Eric Russell

Personal information
- Full name: William Eric Russell
- Born: 3 July 1936 Dumbarton, Scotland
- Died: 28 January 2026 (aged 89)
- Batting: Right-handed
- Bowling: Right-arm medium

International information
- National side: England;
- Test debut: 21 October 1961 v Pakistan
- Last Test: 27 July 1967 v Pakistan

Domestic team information
- 1956–1972: Middlesex
- 1976–1977: Berkshire

Career statistics
| Competition | Test | FC | LA |
| Matches | 10 | 448 | 58 |
| Runs scored | 362 | 25,525 | 1,390 |
| Batting average | 21.29 | 34.87 | 26.22 |
| 100s/50s | 0/2 | 41/134 | 1/9 |
| Top score | 70 | 193 | 123 |
| Balls bowled | 144 | 1,938 | 12 |
| Wickets | 0 | 22 | 0 |
| Bowling average | – | 45.13 | – |
| 5 wickets in innings | – | 0 | – |
| 10 wickets in match | – | 0 | – |
| Best bowling | – | 3/20 | – |
| Catches/stumpings | 4/– | 304/– | 22/– |
- Source: ESPNcricinfo, 3 February 2022

= Eric Russell (cricketer) =

Scottish cricketer (1936–2026)

William Eric Russell (3 July 1936 – 28 January 2026) was a Scottish cricketer. He was an opening batsman who played for Middlesex County Cricket Club from 1956 to 1972, and played in ten Test matches for England between 1961 and 1967.
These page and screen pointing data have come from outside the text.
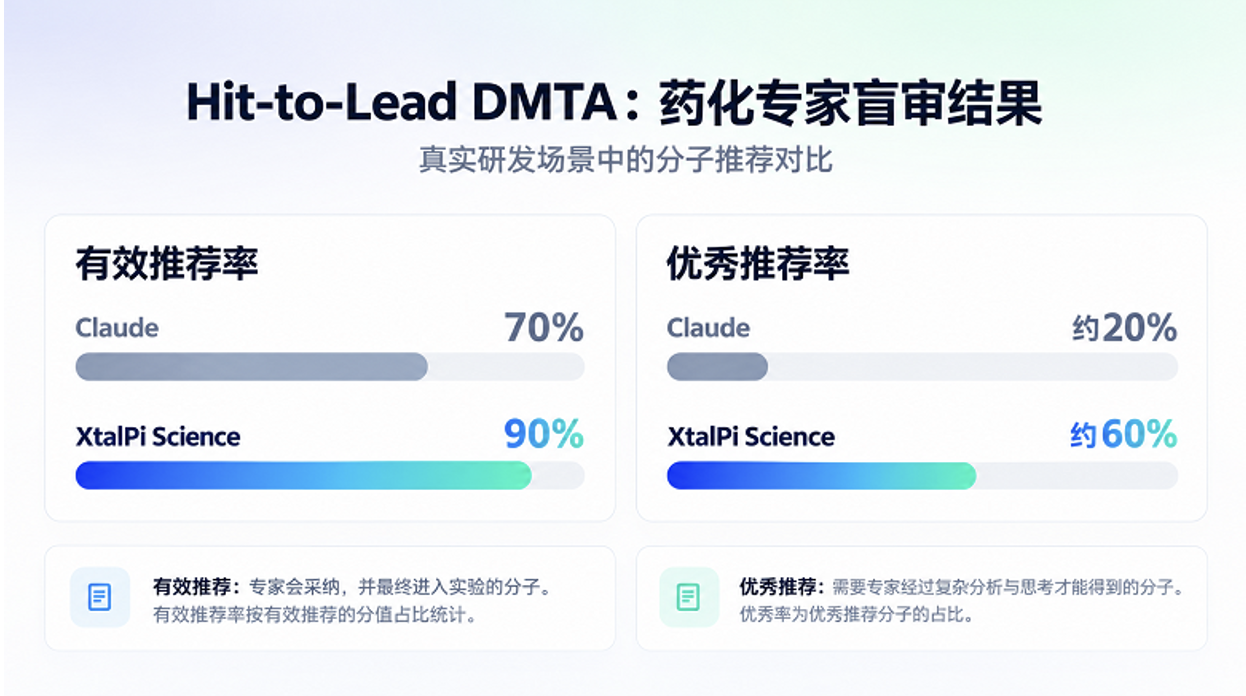This screenshot has width=1246, height=696.
Task: Click the 90% value label
Action: [x=544, y=434]
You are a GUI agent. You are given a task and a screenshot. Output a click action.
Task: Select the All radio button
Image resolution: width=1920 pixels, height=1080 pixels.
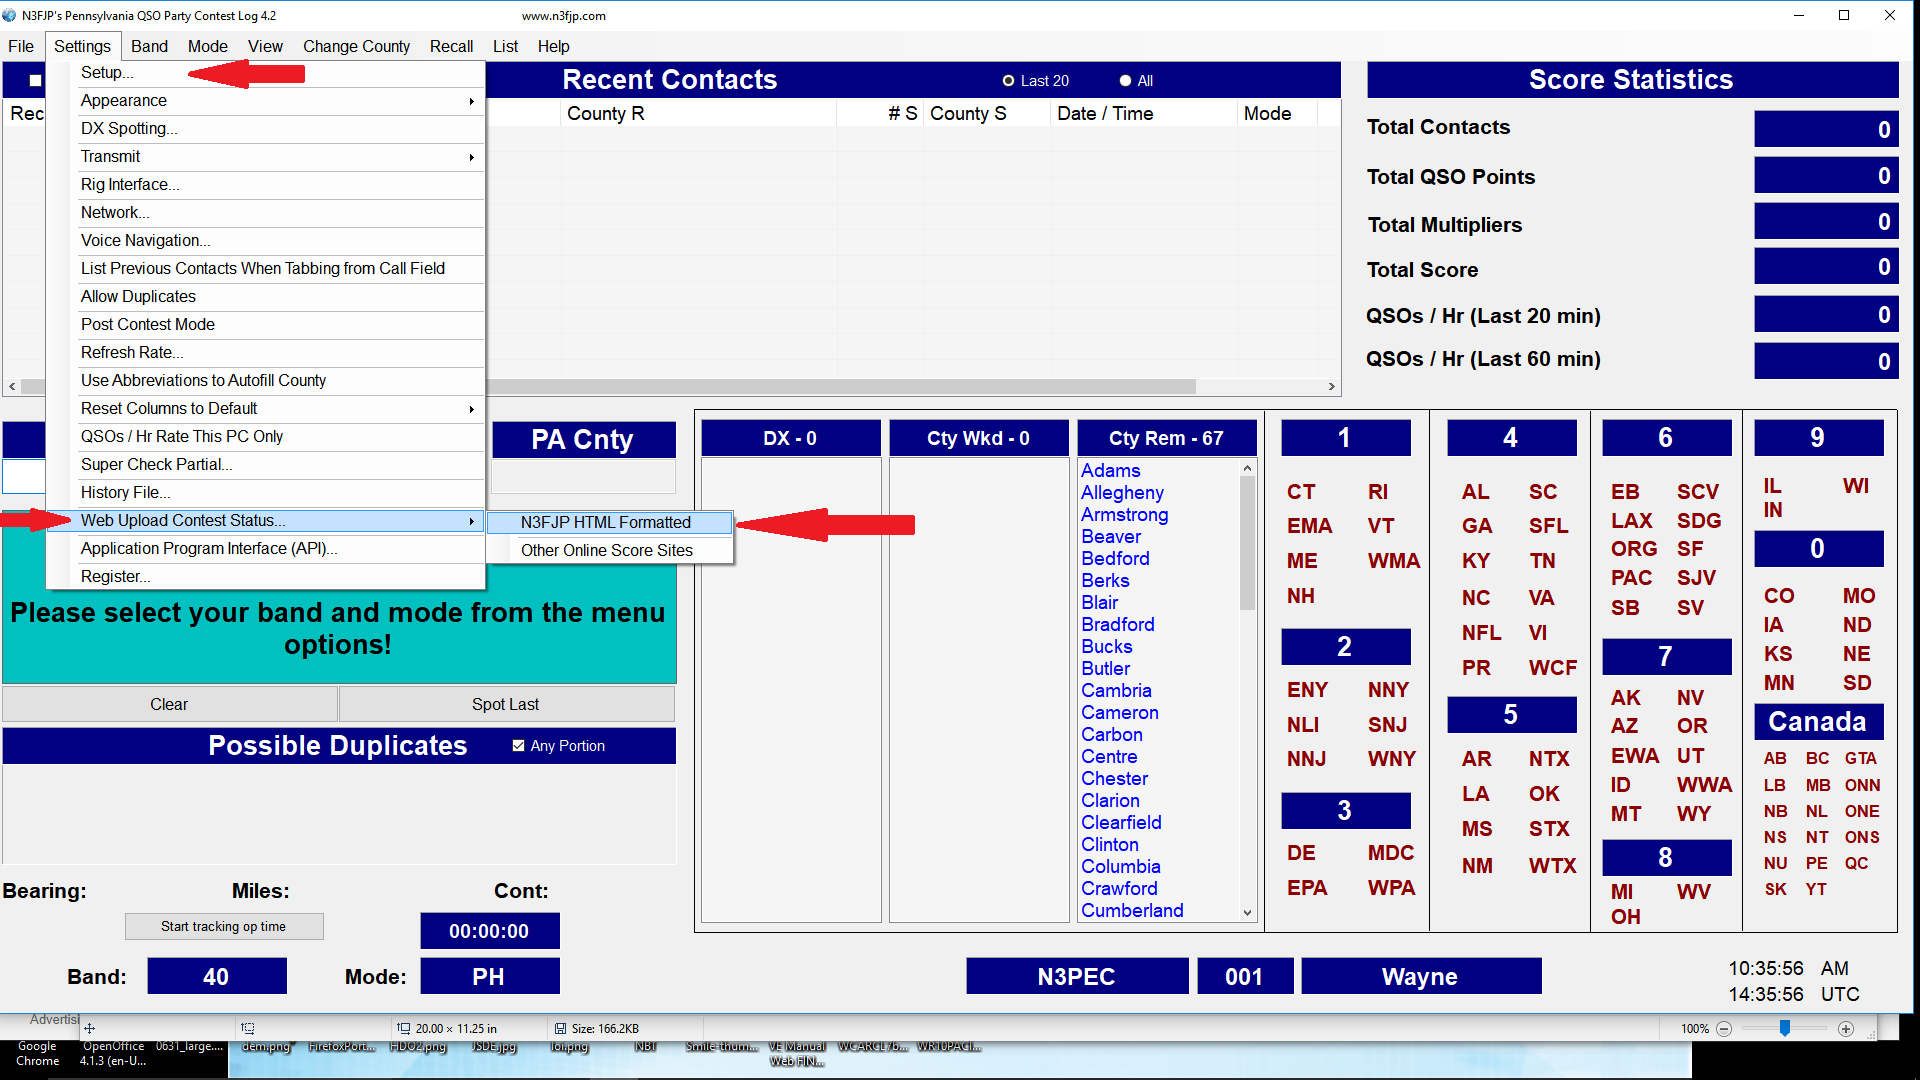[1125, 81]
The cricket correspondent, Colin Bateman, commented, "a smooth, assured opening batsman, Eric Russell suffered from never getting a settled sequence in the England team. His 10 Tests were spread over seven series and five countries, and two half-centuries in 18 innings did not do his ability justice."

==Biography==
Russell was a stylish right-hander, whose international appearances were limited by injury and the dominance of Geoff Boycott and John Edrich. He played ten Tests against six countries and toured three times, but could never establish himself in the England side.

He joined Middlesex in 1956 at the age of 20, and played over 400 games for them, recording over 25,000 first-class runs with 41 centuries, and a career best of 193 against Hampshire at Bournemouth in 1964. He scored 1,000 runs in a season 13 times, a testament to his reliability, and topped 2,000 on three occasions, his best return being his 2,343 at 45.92 in 1964. He also took 22 wickets with his occasional medium pacers and held 304 catches.

After leaving Middlesex, Russell coached at Shiplake College, played Minor Counties cricket for Berkshire and later played a role in the development of MCC's Shenley Cricket Centre.

Russell died on 28 January 2026, at the age of 89.